En outre, les luttes actuelles autour des salaires et de l’inflation sont menées dans le contexte d’une chute précipitée de la part des travailleurs et des travailleuses du revenu national total. Comme Tim Barker le souligne avec perspicacité, la lutte pour une meilleure part du revenu national pour la classe ouvrière et la lutte autour de l’inflation sont intimement liées. C’est précisément lorsque la classe ouvrière organisée a réussi à faire grimper sa part du revenu total à des sommets historiques dans les années 1970 que les forces du capital et de l’orthodoxie économique ont rassemblé toute leur puissance pour briser le dos de la classe ouvrière et pour faire remonter les niveaux de profit. Au Canada, la part du revenu du travail dans le revenu total est sur une tendance à la baisse depuis des décennies, passant d’un sommet de 77,1 % en 1972 à 65,5 % en 2019. Il s’agit de l’une des baisses les plus importantes des pays développés, plus importante même qu’aux États-Unis.

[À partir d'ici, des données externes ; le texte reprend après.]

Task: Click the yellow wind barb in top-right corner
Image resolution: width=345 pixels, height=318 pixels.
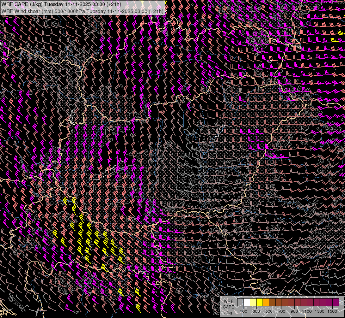Action: [333, 40]
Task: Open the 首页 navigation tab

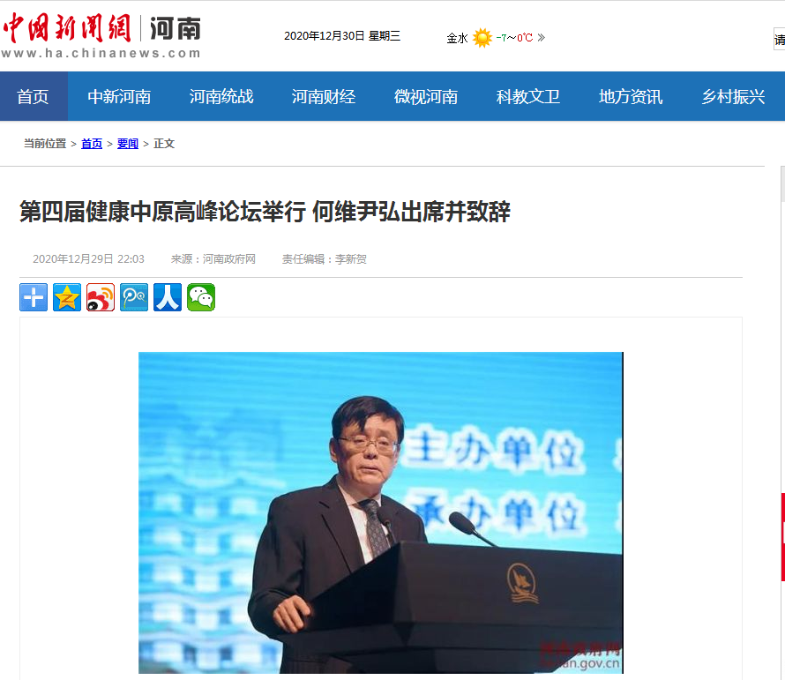Action: point(33,96)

Historiquement, l’inflation a eu tendance à être l’ennemi juré de la gauche et du mouvement ouvrier. La triste vérité est que notre programme, lorsqu’il est poussé à sa fin logique, a tendance à être « inflationniste ». Lorsque les travailleurs et les travailleuses ont du pouvoir organisé substantiel et peuvent exiger des salaires élevés et des niveaux élevés de dépenses sociales, la classe capitaliste réagit en faisant monter les prix, en réduisant les investissements, ou en utilisant toutes les options que le marché leur offre pour contrer le pouvoir du travail. Si leurs problèmes de rentabilité deviennent assez sévères, ils et elles feront pression sur l’État pour qu’il intervienne – pour relever les taux d’intérêt, pour réduire les dépenses publiques, pour restreindre les salaires du secteur public et, plus généralement, pour s’attaquer aux droits de négociation collective.

En d’autres termes, le capitalisme impose des limites à la quantité de pouvoir que les travailleurs et les travailleuses peuvent finalement exercer. Cela est précisément la raison pour laquelle la gauche s’oppose au système capitaliste – elle veut enlever le pouvoir économique et politique à la bourgeoisie pour le démocratiser, pour le remettre à la grande majorité qui gagne sa vie par le travail – à la classe des travailleuses et des travailleurs.

Notre conjoncture actuelle est très éloignée de la situation économique de la seconde moitié des années 70, lorsque le pouvoir relatif de la classe ouvrière était à son apogée et les gouvernements et la bourgeoisie étaient partout en Occident en guerre contre « l’inflation », c’est-à-dire contre le pouvoir organisé du mouvement ouvrier. Mais l’épisode actuel de panique inflationniste fournit une fenêtre sur la façon dont la gauche pourrait répondre aux arguments habituels de la droite.

Si jamais la gauche construisait le pouvoir nécessaire pour gagner un programme expansif, on ne devrait pas être surpris de revoir les arguments du passé concernant l’inflation « impulsée par la demande ». Dans ce cas, nous devons avoir prêtes nos réponses politiques.

Les luttes et les prétendues « crises » autour de l’inflation ne portent jamais simplement sur des problèmes techniques et économiques, comme, par exemple, s’il y a assez ou pas assez d’argent en circulation ou si la demande dépasse l’offre. Au contraire, la « manie de l’inflation » est la manifestation d’une lutte de classe beaucoup plus profonde autour de la répartition des ressources de la société.

Il ne faut pas oublier que ce n’est pas l’objectif de la gauche de mieux gérer le capitalisme que le font les capitalistes. Notre objectif est de construire le pouvoir et la capacité de la classe ouvrière. Si - ou quand - nous le faisons, nous générerons nécessairement des crises dans le fonctionnement du capitalisme, dont l’inflation est un exemple. Le but est d’y être préparé et de servir de ces crises pour démontrer la nécessité d’aller au-delà du capitalisme.

La panique inflationniste actuelle est donc l’occasion pour la gauche d’offrir un programme économique de court terme qui répond aux besoins matériels immédiats des travailleurs et des travailleuses. Mais cela devrait aussi nous encourager à réfléchir à ce qui serait réellement nécessaire pour répondre à une véritable crise inflationniste provoquée par le pouvoir organisé de la classe ouvrière. Car construire ce niveau de pouvoir est, en fin de compte, notre objectif.